==== PAGE ====
Tuesday, April 05, 2022

A Famous Prague Lunch Guest and a Beer Bath

Our last day in Prague had arrived and we hit it hard.

We checked out of the hotel but luckily could leave our bags behind.

I finally got a taste of the Easter market gingerbread I'd been seeing sold all over the place.

Some more coney donuts happened.

Kotva Department Store's big black brutalist architecture caught my eye yesterday on the food tour, so when we had a little extra time to explore today that was the first thing that came to mind. 

We went to a supermarket that also happened to house the Museum of Communism. We had to check that out too!


We tried the Czech cola Kofola. According to Wikipedia, "Kofo syrup, the main ingredient of Kofola, consists of 14 herbal and fruit ingredients (such as extracts from apple, cherry, currant, or herbal aroma)".

The museum really balanced out all of the capitalism I did in the downstairs supermarket.

The Birth of Czechoslovakia

Czechoslovakia was established as an independent state in 1918 on territory that had previously been part of the Austro Hungarian Empire. The founding of Czechoslovakia was preceded by decades of struggle for political autonomy and the eventual history of World War I; there is also no question that assistance from Woodrow Wilson and the USA was instrumental. The transfer of power occurred peacefully on October 28, 1918. Karel Kramar became Prime Minister and Tomas Garrgue Masaryk President. Czechoslovakia acquired 21 percent of the entire territory of the Empire, 25 percent of its population, and a strong economic base.
==== DATA ENTRIES ====
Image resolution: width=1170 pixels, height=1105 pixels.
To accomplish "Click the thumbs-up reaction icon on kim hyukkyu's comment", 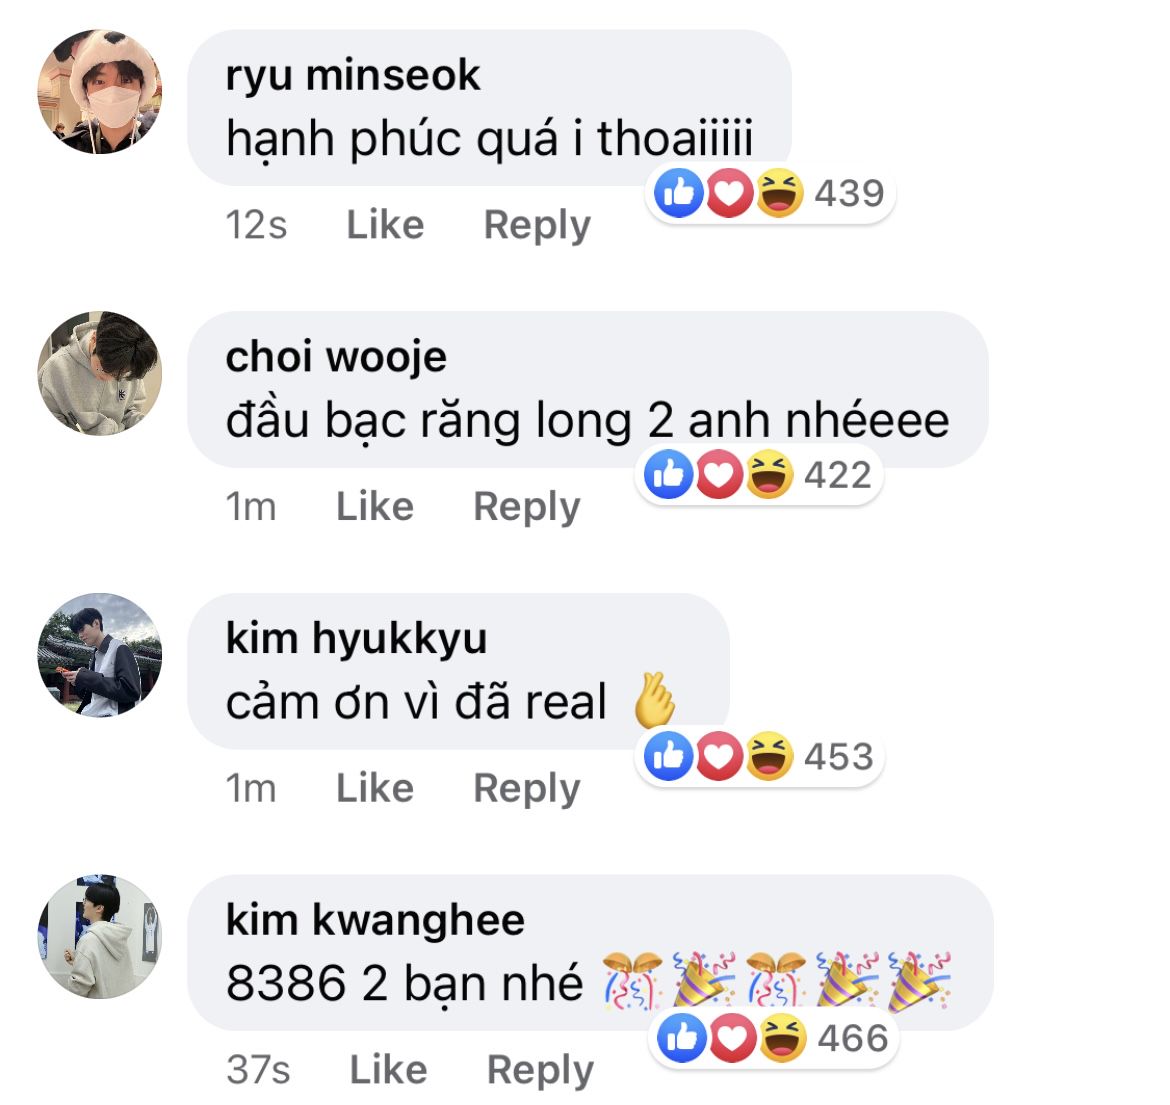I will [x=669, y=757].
====
==== DATA ENTRIES ====
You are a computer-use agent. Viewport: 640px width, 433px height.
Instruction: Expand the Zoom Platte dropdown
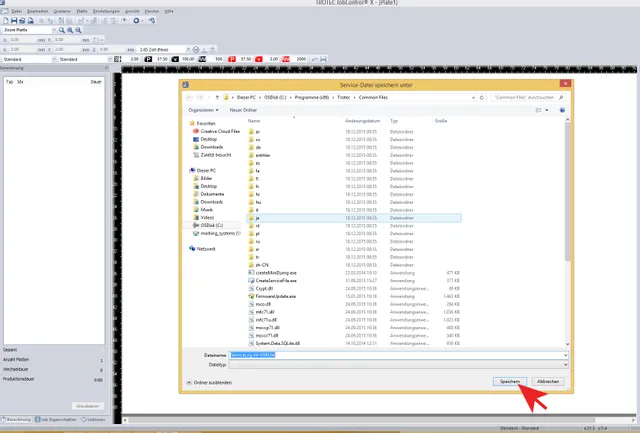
====
REQUIREMENTS
1/ Answer these questions using the Prague travel post.
(a) What Czech cola did the writer try?
(b) How many herbal and fruit ingredients make up Kofo syrup?
(c) On what date did the transfer of power to Czechoslovakia occur?
2/ Write the next part of the Prague travel post, picking up right after its final sentence.
The entries play no part in this work.

OUTPUTS IN ORDER
1/
(a) Kofola
(b) 14
(c) October 28, 1918

2/
Emperor Maria Theresa once proclaimed that without the Czech lands, all that would be left of the Empire would be the poor Austrian Archduchy. The new country was home to many industrial giants who influenced technological progress on a global scale. For example, there was the Skoda Works in Plzen, a kind of European General Motors, which supplied piping for the Niagara Falls hydroelectric plant and for the sluices of the Suez Canal.

When the Communist Party of Czechoslovakia (KSC) was established in 1921, it was one of the largest Communist parties in the world; its popularity was boosted by the poor living and working conditions of the workers, who, with a weekly wage of 12 crowns, hovered just above the poverty line.


In keeping with the wishes of the Communists, on October 28, 1945 decrees nationalizing all banks, insurance companies, strategic industrial concerns, mines, and other factories with between 150 and 500 employees were issued. Thus, 75 percent of industry was now in state hands. In 1946 the film industry was nationalized as well. Some companies were confiscated outright without compensation, while owners of others were compensated.

For Czechoslovak Communists, The Soviet Union served as an ideal model and was to be emulated in all ways possible. Things even went so far in the 1950s that the Communists replaced Baby Jesus, the traditional bringer of Christmas gifts, with the Soviet Ded Moroz, or "Grandfather Frost".

The rivalry between the USA and the USSR reached unprecedented levels during the Cold War. They competed to see who could make more destructive weapons, who would rule outer space, and who would lead the way in science and sport. Although the Americans had a four-year head start on the Russians with the atomic bomb, the Soviet hydrogen bomb was tested just months after its American counterpart. In August 1957, the Soviet Union even beat the USA in carrying out the first successful test of an intercontinental missile, one capable of delivering a nuclear warhead across the Atlantic Ocean in 15 minutes.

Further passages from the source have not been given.